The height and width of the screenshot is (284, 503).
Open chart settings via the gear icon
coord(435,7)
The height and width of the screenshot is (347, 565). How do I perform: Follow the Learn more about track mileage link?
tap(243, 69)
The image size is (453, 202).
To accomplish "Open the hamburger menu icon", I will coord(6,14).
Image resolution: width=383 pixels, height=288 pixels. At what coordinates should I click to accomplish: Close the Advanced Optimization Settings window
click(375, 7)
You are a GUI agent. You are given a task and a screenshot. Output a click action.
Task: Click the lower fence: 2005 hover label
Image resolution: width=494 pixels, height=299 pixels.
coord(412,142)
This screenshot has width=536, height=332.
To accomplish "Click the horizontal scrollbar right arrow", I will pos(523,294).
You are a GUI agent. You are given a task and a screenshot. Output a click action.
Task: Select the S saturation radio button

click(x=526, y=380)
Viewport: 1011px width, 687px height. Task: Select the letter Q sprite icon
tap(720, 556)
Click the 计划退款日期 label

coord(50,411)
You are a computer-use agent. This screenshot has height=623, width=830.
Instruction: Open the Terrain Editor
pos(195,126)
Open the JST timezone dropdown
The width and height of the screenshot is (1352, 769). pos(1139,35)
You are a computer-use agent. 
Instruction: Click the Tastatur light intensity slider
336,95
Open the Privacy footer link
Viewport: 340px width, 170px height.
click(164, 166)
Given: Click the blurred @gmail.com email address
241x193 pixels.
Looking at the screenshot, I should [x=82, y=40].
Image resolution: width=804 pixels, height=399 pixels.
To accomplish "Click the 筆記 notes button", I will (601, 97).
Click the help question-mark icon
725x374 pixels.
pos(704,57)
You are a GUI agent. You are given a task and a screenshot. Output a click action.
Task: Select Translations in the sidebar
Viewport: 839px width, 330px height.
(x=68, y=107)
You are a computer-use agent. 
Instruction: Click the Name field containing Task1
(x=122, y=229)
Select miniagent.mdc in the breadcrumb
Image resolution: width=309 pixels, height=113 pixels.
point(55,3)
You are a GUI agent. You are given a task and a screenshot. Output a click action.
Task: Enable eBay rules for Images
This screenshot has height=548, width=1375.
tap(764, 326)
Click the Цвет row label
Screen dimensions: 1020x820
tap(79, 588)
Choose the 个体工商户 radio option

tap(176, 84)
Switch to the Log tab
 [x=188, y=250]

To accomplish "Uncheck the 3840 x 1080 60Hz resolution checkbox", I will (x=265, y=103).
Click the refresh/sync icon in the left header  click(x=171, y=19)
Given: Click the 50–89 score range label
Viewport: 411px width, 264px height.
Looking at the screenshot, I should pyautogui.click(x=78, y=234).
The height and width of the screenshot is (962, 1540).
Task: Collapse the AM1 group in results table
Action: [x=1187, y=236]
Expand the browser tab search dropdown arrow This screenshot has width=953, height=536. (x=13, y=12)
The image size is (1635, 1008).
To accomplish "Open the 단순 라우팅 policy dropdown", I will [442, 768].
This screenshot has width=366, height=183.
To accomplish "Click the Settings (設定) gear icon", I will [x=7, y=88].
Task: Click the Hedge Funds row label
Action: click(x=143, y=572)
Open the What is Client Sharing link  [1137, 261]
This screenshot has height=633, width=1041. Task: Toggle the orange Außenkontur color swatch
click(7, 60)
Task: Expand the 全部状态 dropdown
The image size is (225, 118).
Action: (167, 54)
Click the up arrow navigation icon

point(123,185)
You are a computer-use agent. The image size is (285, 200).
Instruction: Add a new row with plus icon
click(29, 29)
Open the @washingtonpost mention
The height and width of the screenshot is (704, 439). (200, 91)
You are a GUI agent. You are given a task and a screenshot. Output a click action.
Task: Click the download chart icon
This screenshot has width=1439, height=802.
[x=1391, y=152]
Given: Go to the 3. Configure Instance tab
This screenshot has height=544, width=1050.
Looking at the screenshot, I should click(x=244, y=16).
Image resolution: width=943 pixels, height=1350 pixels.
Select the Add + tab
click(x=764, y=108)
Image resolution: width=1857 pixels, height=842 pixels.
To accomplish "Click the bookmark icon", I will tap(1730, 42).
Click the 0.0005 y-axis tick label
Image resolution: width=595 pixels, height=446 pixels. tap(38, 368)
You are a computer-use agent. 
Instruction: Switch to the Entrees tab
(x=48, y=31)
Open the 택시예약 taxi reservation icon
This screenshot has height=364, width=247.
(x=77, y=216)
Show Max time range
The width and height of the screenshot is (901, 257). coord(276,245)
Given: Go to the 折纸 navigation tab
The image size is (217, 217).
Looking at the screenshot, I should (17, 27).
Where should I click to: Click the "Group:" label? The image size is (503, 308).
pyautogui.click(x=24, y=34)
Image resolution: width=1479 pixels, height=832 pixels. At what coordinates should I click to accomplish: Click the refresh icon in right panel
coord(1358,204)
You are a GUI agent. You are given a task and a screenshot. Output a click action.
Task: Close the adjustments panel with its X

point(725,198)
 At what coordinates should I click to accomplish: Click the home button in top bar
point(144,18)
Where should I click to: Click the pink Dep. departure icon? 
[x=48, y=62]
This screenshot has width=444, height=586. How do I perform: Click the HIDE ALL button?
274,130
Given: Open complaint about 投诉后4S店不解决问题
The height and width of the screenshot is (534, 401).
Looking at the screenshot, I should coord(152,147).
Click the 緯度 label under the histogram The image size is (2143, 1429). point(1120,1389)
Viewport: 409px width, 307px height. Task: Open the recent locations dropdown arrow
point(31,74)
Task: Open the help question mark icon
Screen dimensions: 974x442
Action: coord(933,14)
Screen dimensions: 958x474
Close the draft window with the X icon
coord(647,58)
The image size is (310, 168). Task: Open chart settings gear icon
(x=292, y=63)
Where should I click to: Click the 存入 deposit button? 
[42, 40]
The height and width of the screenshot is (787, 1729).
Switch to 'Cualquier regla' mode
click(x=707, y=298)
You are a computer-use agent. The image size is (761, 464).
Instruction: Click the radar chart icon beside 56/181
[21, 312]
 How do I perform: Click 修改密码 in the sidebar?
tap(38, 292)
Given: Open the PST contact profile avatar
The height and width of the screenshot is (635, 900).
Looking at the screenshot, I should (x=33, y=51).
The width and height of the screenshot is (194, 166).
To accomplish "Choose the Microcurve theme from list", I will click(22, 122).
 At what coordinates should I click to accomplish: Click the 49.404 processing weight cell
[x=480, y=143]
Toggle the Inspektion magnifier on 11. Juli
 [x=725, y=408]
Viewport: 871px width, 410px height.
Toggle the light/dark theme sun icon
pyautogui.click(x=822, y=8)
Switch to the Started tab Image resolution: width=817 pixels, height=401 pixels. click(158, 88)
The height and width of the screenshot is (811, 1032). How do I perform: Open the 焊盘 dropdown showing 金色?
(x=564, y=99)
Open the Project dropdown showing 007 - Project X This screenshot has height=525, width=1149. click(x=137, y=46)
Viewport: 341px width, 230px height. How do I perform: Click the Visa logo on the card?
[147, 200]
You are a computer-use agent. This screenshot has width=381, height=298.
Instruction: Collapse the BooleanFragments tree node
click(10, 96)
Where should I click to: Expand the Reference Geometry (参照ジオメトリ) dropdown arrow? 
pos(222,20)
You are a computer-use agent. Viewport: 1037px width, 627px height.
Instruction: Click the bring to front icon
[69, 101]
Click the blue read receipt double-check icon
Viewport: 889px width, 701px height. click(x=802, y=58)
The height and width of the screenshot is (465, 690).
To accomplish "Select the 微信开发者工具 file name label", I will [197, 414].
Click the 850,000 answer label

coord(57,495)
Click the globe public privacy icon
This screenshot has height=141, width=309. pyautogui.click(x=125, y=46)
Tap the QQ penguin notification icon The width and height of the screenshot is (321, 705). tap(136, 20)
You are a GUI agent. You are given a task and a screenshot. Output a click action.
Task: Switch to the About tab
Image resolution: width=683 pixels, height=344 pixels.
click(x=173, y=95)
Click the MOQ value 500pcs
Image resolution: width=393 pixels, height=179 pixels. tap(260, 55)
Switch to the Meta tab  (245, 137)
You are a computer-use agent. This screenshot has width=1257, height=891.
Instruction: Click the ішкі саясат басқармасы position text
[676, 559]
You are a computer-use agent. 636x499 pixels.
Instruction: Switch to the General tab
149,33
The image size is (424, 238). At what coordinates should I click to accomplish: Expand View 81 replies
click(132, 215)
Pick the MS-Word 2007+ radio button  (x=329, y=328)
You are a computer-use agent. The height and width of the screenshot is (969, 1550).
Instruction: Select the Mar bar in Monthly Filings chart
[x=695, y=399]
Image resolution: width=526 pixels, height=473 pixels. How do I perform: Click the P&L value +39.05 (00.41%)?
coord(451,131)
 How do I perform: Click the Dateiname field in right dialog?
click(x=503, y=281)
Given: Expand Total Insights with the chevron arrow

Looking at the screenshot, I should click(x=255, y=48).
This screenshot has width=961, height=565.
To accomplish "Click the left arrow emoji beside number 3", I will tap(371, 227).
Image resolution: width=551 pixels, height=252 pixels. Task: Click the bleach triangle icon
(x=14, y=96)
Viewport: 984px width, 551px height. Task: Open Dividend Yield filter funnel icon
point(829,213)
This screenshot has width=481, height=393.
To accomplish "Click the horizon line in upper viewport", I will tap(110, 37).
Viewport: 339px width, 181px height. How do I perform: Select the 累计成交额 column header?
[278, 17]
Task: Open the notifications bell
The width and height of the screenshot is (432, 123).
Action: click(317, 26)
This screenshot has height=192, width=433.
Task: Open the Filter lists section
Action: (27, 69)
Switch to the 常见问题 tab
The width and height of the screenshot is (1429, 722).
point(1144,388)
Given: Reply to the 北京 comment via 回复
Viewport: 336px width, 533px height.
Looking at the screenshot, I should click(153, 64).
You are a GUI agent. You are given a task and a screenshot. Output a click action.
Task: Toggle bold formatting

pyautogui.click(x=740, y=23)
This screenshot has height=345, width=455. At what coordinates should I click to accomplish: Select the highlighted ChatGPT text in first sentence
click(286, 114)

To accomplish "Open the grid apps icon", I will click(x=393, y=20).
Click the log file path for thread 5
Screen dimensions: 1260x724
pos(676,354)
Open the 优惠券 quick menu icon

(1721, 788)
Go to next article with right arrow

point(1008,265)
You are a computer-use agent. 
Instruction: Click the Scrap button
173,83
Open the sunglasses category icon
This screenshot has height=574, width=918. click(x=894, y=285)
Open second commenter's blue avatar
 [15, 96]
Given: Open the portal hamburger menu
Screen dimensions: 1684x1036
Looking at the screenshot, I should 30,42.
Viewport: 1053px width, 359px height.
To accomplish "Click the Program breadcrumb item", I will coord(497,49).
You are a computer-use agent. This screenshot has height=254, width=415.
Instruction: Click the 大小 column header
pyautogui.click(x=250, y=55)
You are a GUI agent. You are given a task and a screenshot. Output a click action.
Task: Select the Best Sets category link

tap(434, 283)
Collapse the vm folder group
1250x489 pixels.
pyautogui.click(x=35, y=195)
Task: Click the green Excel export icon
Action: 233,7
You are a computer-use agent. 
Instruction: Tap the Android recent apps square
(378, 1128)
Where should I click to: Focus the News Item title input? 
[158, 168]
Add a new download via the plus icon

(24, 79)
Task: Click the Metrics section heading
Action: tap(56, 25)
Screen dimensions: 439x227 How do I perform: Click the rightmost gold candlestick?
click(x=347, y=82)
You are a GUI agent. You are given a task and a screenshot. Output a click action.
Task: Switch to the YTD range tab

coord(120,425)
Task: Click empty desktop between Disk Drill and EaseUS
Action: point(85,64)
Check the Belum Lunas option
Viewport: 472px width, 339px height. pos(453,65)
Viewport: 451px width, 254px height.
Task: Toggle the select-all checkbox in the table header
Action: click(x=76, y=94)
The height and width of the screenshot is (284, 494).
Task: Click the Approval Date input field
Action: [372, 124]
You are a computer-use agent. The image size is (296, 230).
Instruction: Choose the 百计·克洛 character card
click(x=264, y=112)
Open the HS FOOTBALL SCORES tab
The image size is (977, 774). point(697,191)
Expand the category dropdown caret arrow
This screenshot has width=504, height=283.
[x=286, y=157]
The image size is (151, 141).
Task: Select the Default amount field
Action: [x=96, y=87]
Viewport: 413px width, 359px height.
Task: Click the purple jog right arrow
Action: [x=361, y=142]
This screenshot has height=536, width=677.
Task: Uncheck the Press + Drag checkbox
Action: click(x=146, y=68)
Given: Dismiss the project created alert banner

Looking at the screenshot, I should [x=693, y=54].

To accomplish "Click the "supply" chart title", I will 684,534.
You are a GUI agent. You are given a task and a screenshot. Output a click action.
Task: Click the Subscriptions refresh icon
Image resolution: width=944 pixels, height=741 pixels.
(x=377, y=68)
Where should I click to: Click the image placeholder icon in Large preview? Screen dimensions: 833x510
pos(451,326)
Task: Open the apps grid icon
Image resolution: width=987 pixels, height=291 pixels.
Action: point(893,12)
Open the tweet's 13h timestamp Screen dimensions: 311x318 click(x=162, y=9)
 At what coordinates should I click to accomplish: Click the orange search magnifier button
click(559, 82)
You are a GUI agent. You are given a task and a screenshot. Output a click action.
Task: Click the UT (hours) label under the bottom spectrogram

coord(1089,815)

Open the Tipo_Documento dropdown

#### [Aim of the exercise]
Reproduce the listing above word for word, from its first line through the line containing "I will coord(6,14).", with both of those lines included.

#### [Worked answer]
The height and width of the screenshot is (284, 503).
Open chart settings via the gear icon
coord(435,7)
The height and width of the screenshot is (347, 565). How do I perform: Follow the Learn more about track mileage link?
tap(243, 69)
The image size is (453, 202).
To accomplish "Open the hamburger menu icon", I will coord(6,14).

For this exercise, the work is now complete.